Army chief of staff, Brigadier General Mamat Cham.

In 2000, The Gambia National Army (The Gambia National Guard Unit) Police Duties Regulations was made pursuant to section 147 of the The Gambia Armed Forces Act to give the unit police and judicial powers.

The reason(s) for the emergence of such a sweeping law was not captured in the legislation itself, but it’s interesting to note that it came into being in the same year the deadly student demonstrations, April 10/11 2000 happened which led to the killing of young citizens.

What appears abnormal is that the Regulations gives the National Guard (NG) the same police and judicial powers and responsibilities such as “preservation of law and order, protection of property, prevention and detection of crime, apprehension of offenders and enforcement of all laws and regulations with which the Police are charged”( s. 3(1)). Also, it gives NG power to intervene in any place where public order may be threatened.

In discharging these police powers, the NG shall be under the command of the Commander of the National Guard and not under the police. It may seem normal but it is common knowledge that the police and the army have their common and peculiar trainings and in some situations they cannot become substitute to each other. Thus, the best practice in the developed world is that the NG is only brought in situations to complement the police rather than duplicate functions.
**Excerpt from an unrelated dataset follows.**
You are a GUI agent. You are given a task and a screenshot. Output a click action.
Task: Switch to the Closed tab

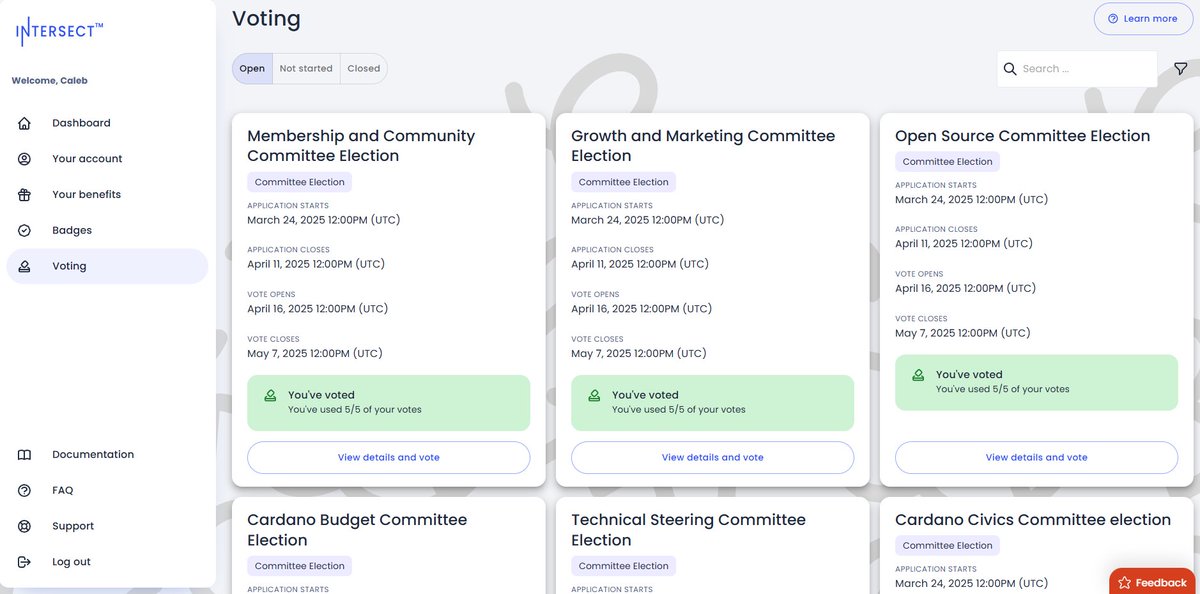click(x=363, y=69)
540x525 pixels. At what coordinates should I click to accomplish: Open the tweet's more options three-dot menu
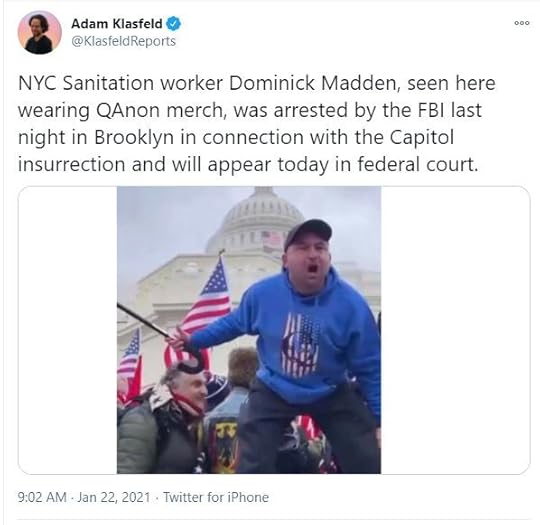(x=522, y=23)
It’s also the best practice that when the army is called in to assist the police in their duties, they submit to the command of the police in the performance of those duties. But, the Regulation did not state that and gives the NG the same powers and responsibilities to be exercised by them without the supervision and direction of the IGP.

Without such clear cut authority, in most situations where both forces intervened, each will likely exhibit power to assert their authority or differing modus operandi with resultant possibility of clash or non-cooperation.
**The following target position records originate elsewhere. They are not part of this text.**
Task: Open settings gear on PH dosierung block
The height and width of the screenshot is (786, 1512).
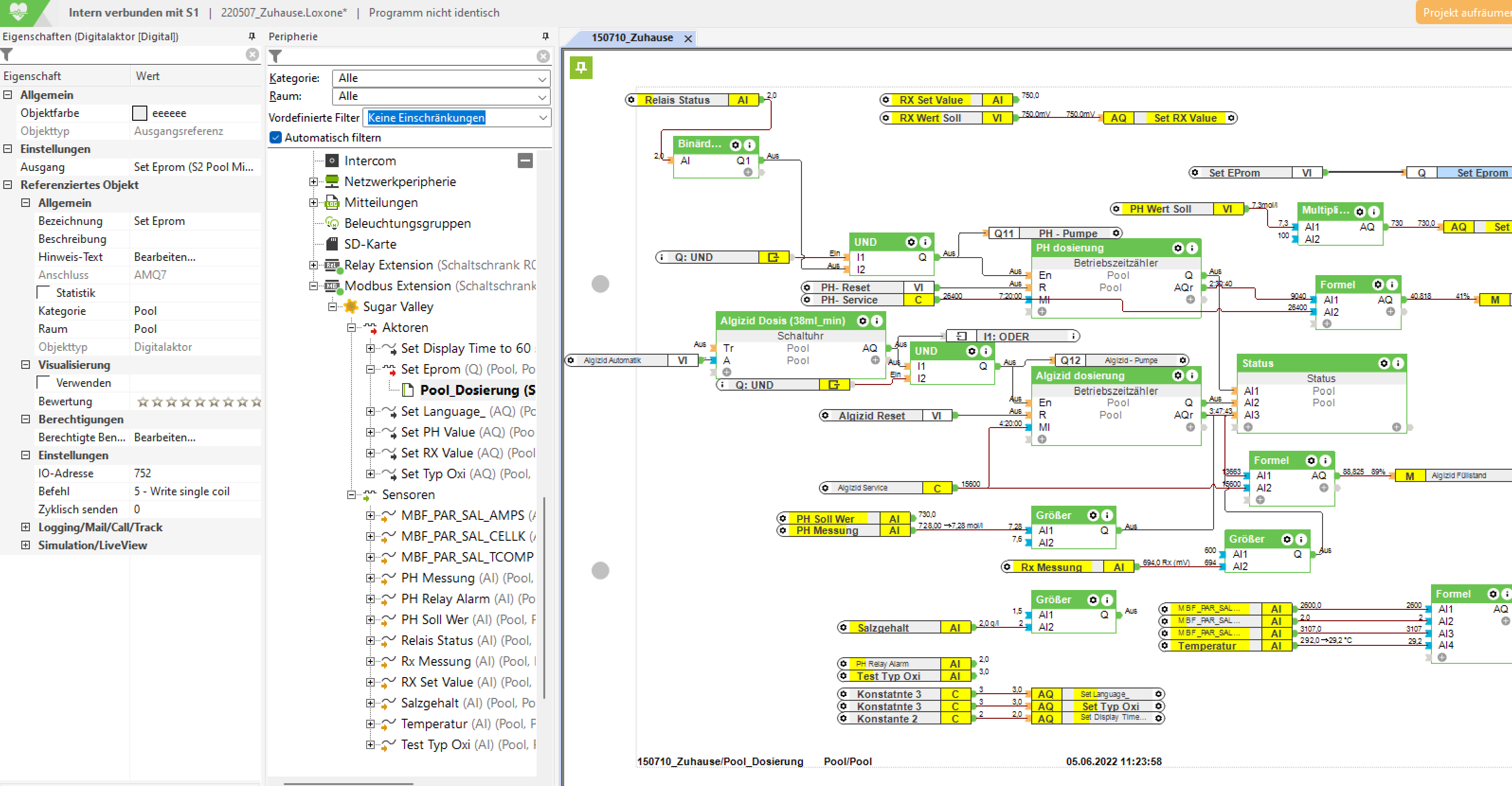Action: click(1178, 248)
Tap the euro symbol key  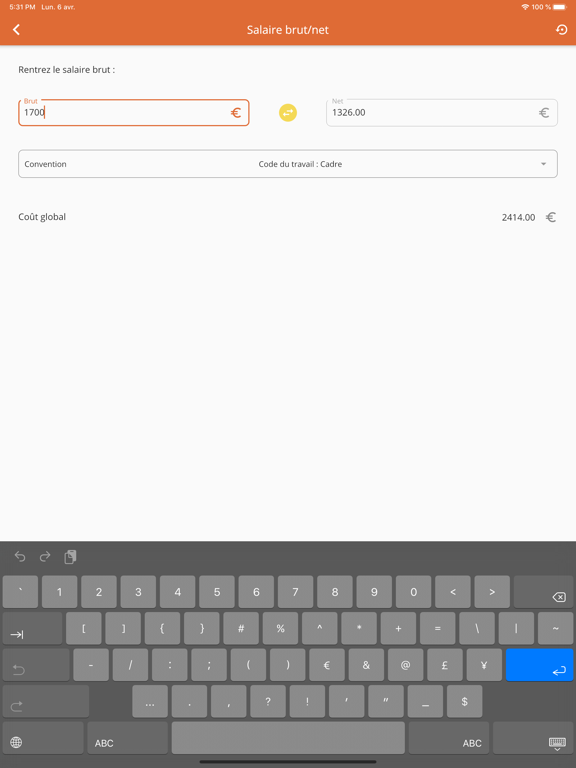click(x=327, y=665)
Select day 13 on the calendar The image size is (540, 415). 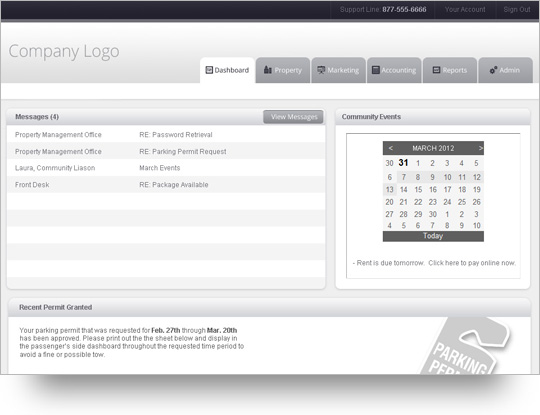[x=390, y=189]
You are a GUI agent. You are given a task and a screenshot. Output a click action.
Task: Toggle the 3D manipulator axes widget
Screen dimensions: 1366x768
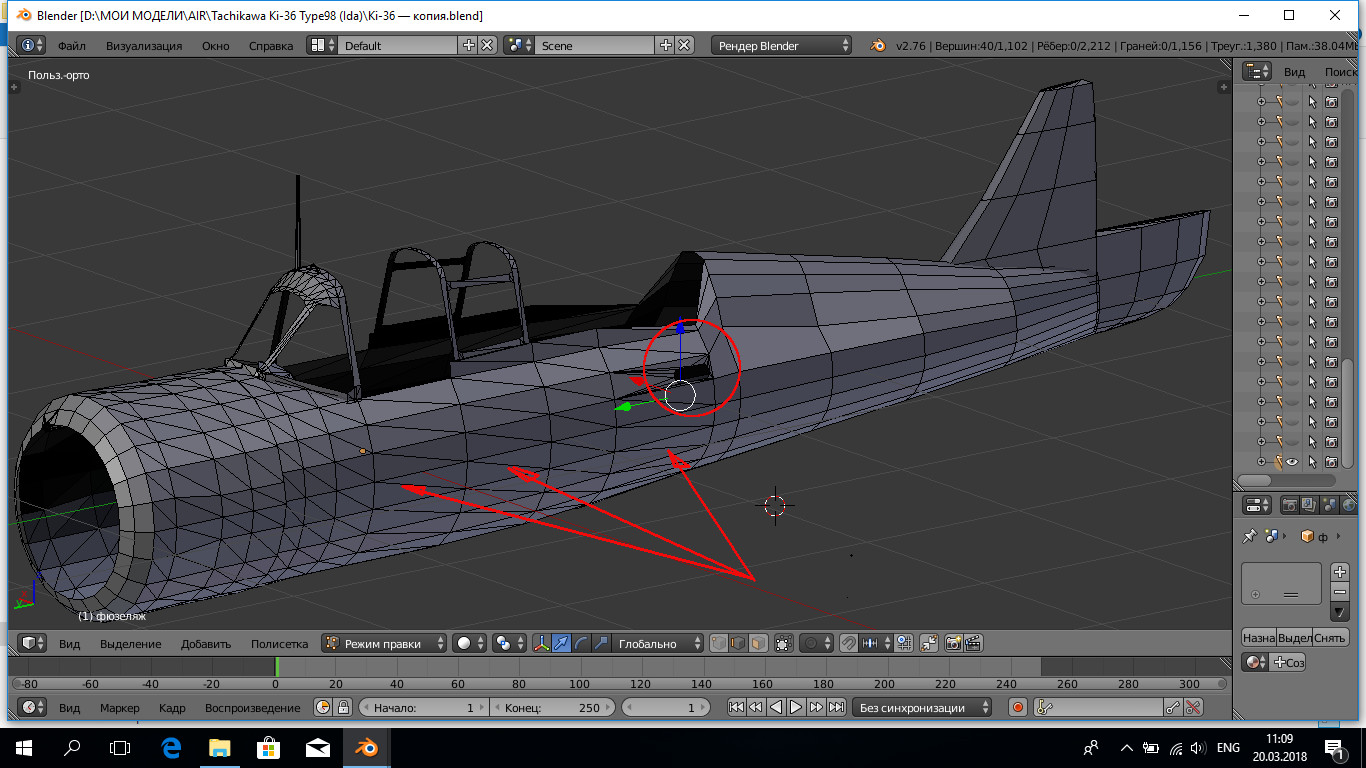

The Regulation gives the NG judicial powers such as investigation of offences, gathering of evidence and prosecution of suspects in the appropriate courts under the supervision of the Attorney General. These powers cannot be effectively carried out without legal training. Although, the Army has officers legally trained but does not have experience of prosecuting civilians in the civilian courts. Their expertise lies with the Court Martial.

The Act gives the NG power to keep suspects in custody “at any National Guard establishment…” and interrogate them. Do we wonder now why civilians were always taken into custody by the NG during the former regime? Also, the Act does not permit suspects to write their own statement and in the presence of legal counsel, contrary to the Criminal Procedure Code and the procedure in police stations.

Section 28 mandates the NG “not to unlawfully or unnecessarily interfere with the individual liberties or the privacy of their person or property”. Where there is interference, it attracts disciplinary action ONLY, regardless of the severity of the abuse and or frequency of commission of the abuse.

It failed to identify the kind of disciplinary actions to be taken. The same mode of punishment goes for any NG officer who commits unlawful arrest and unlawful entry into the residence of the person, even if he pulls down the wall.

I will propose that the Regulation be repealed in its entirety or in the alternative, NG powers be reduced and subsidiary to that of the police. They must be allowed only to exercise their powers under the Regulation with the supervision of the IGP whenever they are called upon to assist in extreme situations. Also, they must not be allowed to prosecute offenders in a civilian court, which is the province of the DPP at the sanction of the AG.